**Input data**
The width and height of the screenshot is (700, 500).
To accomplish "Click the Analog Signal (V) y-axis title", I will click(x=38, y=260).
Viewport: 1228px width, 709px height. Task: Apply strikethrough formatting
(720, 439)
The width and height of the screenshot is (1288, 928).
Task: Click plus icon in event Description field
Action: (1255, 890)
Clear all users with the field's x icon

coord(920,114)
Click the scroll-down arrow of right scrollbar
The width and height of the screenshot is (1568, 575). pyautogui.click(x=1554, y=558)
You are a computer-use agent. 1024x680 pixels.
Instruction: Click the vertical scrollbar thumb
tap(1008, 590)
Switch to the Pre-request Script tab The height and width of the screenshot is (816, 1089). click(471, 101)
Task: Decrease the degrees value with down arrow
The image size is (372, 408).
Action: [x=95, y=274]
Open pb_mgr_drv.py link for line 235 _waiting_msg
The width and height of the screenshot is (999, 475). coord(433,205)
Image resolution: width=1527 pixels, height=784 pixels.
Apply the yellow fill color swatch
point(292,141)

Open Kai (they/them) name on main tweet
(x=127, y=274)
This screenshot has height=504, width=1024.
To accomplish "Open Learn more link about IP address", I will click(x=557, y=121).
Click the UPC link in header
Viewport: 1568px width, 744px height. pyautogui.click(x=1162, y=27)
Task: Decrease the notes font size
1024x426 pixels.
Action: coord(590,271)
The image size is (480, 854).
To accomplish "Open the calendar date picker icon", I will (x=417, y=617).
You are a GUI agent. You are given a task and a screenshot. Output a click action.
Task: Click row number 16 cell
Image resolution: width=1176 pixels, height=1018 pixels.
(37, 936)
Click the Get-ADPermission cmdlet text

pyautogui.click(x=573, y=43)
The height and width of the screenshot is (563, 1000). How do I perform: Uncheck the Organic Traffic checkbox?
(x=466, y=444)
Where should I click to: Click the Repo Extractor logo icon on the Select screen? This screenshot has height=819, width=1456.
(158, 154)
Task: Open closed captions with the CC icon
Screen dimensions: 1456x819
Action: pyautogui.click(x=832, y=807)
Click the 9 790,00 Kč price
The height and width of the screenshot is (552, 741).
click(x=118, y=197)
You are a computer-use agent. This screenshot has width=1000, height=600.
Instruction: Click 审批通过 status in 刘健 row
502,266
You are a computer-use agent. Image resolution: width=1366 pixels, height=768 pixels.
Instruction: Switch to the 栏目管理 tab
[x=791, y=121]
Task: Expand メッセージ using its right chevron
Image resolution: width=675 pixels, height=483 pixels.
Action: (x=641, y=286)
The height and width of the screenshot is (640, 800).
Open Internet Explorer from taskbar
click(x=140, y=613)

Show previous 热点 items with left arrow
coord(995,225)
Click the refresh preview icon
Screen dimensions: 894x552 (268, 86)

**Aim**
Rewrite the stretch from the line containing "Task: Expand メッセージ using its right chevron" through the end of the rows, changing "refresh" to "reload" and leaving everything else as it is.

**Solution to the problem**
Task: Expand メッセージ using its right chevron
Image resolution: width=675 pixels, height=483 pixels.
Action: (x=641, y=286)
The height and width of the screenshot is (640, 800).
Open Internet Explorer from taskbar
click(x=140, y=613)

Show previous 热点 items with left arrow
coord(995,225)
Click the reload preview icon
Screen dimensions: 894x552 (268, 86)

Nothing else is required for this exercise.